* _Exercise prompt_
Which lines in the records below contain the word "Preset"? Copy each one.

* _Information supplied_
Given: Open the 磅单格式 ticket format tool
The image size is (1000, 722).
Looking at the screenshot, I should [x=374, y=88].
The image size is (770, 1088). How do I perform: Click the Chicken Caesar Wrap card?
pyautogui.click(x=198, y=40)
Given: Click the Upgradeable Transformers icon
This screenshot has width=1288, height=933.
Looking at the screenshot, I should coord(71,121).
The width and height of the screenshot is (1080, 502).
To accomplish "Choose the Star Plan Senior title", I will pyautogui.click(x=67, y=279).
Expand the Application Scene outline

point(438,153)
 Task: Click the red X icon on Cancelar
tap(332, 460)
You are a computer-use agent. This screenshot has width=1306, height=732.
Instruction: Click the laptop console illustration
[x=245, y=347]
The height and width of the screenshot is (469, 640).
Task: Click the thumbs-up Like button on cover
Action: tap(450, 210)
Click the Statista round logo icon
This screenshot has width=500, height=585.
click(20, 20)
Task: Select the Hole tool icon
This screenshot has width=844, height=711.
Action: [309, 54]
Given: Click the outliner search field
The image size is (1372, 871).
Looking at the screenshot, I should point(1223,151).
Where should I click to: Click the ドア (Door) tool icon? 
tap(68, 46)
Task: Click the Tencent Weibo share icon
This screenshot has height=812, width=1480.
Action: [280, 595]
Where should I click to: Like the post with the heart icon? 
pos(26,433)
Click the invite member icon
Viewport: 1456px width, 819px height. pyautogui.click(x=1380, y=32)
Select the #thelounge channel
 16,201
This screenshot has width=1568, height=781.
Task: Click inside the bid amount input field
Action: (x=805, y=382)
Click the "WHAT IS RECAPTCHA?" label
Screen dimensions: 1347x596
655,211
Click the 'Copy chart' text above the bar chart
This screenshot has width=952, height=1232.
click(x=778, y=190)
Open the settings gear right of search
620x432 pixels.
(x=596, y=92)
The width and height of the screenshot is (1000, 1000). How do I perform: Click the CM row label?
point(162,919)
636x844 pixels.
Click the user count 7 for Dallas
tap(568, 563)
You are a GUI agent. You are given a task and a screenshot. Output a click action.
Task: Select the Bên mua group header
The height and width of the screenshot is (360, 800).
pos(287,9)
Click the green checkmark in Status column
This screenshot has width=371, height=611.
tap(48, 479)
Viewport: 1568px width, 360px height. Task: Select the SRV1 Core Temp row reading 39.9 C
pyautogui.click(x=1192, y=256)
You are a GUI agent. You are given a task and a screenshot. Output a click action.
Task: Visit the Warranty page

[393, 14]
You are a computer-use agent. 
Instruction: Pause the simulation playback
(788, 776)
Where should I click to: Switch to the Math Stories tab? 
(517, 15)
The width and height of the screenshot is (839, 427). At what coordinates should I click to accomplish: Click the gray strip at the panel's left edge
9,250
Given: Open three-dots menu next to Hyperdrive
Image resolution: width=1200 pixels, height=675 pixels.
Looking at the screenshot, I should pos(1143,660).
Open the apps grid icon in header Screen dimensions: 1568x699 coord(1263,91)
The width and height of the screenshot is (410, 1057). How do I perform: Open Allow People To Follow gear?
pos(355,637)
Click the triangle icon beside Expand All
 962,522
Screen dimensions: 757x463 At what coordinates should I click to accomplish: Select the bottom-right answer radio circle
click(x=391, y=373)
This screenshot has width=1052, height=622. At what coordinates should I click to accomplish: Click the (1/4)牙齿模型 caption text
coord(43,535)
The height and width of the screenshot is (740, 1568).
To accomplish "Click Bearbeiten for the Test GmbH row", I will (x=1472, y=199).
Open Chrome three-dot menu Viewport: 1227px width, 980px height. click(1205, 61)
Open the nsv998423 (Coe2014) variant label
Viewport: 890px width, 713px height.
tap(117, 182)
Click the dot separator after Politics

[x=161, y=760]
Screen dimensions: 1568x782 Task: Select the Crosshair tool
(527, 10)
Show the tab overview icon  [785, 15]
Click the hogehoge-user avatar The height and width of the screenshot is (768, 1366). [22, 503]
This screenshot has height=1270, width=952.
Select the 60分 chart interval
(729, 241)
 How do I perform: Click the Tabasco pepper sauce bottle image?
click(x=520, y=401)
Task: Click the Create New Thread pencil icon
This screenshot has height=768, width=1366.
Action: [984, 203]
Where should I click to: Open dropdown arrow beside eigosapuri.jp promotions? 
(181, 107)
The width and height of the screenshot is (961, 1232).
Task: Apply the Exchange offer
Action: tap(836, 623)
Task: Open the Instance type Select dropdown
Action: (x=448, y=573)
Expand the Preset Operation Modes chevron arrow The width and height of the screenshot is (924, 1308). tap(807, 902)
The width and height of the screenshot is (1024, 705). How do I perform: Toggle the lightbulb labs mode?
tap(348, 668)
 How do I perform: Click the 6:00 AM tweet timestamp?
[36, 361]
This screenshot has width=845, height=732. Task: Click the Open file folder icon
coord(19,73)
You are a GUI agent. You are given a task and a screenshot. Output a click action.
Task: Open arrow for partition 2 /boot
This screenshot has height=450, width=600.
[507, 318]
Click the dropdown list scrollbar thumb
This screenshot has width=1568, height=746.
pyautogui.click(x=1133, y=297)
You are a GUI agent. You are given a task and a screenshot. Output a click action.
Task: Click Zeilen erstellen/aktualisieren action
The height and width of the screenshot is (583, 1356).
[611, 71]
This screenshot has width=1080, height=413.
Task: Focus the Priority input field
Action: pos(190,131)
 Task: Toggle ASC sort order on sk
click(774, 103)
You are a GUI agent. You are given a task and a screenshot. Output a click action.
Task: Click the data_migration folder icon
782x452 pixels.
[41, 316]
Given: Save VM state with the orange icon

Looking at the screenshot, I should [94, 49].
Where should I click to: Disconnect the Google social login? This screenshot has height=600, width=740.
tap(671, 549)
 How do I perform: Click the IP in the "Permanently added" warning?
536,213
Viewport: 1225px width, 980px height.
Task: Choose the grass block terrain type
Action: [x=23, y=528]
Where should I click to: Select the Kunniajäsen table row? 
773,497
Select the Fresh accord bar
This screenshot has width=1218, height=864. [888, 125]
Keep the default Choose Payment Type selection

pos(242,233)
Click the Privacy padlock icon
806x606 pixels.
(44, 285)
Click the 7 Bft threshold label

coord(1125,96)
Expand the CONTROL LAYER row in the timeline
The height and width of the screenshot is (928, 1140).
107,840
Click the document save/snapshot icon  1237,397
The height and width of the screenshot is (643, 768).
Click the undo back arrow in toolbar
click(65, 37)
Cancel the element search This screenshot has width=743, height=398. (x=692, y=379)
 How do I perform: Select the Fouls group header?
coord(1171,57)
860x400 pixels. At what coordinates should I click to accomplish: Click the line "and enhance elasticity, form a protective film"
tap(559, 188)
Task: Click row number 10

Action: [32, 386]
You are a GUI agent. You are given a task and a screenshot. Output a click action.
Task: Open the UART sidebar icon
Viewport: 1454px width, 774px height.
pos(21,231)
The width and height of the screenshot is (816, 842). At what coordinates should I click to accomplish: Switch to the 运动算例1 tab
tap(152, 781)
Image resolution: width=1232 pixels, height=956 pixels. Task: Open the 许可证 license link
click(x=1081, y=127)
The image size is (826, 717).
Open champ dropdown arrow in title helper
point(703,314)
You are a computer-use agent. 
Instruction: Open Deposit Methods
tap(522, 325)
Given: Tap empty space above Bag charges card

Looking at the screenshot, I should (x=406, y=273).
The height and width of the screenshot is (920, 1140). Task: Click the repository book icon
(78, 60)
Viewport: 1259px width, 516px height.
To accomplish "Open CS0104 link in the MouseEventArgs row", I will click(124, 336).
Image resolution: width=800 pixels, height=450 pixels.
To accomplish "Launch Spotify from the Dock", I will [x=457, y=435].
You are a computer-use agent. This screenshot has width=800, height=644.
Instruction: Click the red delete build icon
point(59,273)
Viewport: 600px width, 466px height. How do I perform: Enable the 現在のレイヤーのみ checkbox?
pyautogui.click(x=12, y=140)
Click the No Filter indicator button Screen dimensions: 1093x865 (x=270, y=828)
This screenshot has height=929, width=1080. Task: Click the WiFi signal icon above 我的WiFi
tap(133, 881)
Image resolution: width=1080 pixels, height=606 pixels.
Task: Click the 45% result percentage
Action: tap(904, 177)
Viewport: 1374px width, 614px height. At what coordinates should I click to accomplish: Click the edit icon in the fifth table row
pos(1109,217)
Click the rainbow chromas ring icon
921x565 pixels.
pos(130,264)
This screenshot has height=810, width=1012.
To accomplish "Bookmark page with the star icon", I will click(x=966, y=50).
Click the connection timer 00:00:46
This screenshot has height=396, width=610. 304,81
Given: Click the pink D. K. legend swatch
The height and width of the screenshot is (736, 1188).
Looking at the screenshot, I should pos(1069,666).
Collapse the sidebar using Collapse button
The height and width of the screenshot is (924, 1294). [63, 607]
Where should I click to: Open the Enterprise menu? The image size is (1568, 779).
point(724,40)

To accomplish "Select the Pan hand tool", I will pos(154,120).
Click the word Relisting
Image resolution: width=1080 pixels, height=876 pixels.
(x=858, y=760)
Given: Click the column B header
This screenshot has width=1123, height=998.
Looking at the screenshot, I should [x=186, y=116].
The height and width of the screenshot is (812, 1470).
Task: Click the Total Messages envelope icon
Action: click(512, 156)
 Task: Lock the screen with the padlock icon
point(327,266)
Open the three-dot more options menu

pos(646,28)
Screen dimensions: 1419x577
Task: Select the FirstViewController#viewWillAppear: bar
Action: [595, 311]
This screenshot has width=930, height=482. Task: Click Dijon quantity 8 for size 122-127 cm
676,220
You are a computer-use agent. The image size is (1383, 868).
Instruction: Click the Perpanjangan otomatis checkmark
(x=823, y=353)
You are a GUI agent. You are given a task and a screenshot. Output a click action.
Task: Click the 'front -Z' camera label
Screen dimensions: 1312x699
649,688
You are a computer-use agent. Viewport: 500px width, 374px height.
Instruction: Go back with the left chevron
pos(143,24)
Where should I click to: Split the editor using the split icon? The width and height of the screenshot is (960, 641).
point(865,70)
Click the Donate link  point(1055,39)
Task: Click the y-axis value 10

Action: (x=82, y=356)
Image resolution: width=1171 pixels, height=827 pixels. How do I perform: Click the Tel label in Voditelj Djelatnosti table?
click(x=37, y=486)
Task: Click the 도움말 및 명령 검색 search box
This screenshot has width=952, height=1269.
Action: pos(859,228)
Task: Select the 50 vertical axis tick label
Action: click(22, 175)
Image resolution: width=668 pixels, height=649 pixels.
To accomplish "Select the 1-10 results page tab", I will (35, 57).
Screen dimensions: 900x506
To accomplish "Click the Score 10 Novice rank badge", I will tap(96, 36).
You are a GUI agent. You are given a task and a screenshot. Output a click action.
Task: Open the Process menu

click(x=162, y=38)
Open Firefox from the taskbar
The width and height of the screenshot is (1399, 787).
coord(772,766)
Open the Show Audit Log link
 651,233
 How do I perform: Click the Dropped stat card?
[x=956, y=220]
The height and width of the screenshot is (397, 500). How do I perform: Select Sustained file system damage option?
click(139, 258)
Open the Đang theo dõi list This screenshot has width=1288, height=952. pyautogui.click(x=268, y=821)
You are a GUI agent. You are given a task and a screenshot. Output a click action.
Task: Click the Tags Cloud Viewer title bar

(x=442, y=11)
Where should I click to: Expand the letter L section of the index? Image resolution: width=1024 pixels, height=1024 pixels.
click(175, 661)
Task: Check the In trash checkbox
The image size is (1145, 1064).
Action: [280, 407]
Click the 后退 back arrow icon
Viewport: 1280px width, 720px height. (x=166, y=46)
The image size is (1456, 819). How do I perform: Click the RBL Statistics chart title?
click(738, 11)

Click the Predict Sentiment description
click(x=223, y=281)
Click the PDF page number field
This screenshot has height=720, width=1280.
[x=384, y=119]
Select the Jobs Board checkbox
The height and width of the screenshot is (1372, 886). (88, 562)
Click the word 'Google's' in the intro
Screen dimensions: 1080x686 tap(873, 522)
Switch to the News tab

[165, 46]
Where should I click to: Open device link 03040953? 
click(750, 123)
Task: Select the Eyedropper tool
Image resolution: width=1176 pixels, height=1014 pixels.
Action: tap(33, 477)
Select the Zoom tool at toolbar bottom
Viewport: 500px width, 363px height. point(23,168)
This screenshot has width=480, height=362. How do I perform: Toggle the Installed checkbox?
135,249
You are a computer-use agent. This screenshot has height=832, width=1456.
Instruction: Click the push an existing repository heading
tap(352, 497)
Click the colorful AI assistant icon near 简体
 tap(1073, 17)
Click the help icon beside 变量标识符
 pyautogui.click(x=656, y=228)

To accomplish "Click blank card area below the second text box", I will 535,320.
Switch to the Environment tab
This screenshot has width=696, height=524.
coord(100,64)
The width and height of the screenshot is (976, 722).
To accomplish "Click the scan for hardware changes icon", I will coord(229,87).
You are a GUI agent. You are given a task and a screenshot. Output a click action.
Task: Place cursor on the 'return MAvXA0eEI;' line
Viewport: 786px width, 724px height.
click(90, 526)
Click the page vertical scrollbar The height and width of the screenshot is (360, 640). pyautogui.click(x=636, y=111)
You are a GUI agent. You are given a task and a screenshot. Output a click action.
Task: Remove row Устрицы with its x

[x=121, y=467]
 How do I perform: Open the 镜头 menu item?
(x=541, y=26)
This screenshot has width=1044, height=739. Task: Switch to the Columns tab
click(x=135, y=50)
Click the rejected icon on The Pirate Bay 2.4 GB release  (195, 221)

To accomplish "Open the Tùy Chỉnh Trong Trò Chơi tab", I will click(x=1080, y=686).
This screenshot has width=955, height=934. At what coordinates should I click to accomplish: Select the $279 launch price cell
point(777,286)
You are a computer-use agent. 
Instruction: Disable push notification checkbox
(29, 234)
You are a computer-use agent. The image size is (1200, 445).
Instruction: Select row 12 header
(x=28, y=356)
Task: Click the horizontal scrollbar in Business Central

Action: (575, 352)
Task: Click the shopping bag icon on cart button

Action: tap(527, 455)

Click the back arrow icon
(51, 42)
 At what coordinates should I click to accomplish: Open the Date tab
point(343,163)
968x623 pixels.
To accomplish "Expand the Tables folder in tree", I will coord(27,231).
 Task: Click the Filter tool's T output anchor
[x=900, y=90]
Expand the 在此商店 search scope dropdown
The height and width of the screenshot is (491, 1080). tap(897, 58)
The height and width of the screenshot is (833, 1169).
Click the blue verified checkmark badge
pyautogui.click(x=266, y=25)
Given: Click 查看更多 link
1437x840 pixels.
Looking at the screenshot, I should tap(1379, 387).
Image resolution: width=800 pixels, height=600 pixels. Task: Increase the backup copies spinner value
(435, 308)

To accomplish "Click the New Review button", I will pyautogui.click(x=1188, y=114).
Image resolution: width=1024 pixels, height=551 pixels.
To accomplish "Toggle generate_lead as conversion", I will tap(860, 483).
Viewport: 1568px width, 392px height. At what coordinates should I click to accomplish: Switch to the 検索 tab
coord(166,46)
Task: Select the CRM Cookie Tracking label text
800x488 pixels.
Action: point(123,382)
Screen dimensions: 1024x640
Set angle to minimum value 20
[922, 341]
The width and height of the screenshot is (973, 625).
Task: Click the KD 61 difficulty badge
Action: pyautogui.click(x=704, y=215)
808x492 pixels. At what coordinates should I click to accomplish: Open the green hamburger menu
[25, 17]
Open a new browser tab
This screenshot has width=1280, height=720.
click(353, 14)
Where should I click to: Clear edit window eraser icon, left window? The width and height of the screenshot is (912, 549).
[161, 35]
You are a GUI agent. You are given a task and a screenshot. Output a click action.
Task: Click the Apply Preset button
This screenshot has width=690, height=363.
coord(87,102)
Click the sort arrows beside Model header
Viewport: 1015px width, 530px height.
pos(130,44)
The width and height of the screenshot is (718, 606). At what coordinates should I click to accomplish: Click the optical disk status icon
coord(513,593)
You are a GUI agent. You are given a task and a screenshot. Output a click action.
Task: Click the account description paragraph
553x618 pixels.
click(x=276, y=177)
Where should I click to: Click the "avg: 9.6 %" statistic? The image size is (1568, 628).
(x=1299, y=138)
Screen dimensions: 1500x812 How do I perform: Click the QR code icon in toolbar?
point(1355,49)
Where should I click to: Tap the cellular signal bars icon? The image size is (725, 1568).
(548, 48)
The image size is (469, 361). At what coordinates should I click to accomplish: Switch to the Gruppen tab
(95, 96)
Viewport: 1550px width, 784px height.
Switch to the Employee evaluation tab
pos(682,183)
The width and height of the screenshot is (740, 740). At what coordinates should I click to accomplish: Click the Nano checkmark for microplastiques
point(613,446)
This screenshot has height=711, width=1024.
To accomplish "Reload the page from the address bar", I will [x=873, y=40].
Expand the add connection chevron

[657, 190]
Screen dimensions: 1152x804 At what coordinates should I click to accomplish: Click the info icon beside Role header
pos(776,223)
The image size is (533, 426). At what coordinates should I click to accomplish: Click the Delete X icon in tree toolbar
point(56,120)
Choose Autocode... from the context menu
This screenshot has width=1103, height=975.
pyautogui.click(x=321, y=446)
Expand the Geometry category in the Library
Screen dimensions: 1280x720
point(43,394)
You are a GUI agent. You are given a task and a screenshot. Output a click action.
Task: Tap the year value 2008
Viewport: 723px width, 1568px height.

* _Written solution_
Expand the Preset Operation Modes chevron arrow The width and height of the screenshot is (924, 1308). tap(807, 902)
Task: Click the Apply Preset button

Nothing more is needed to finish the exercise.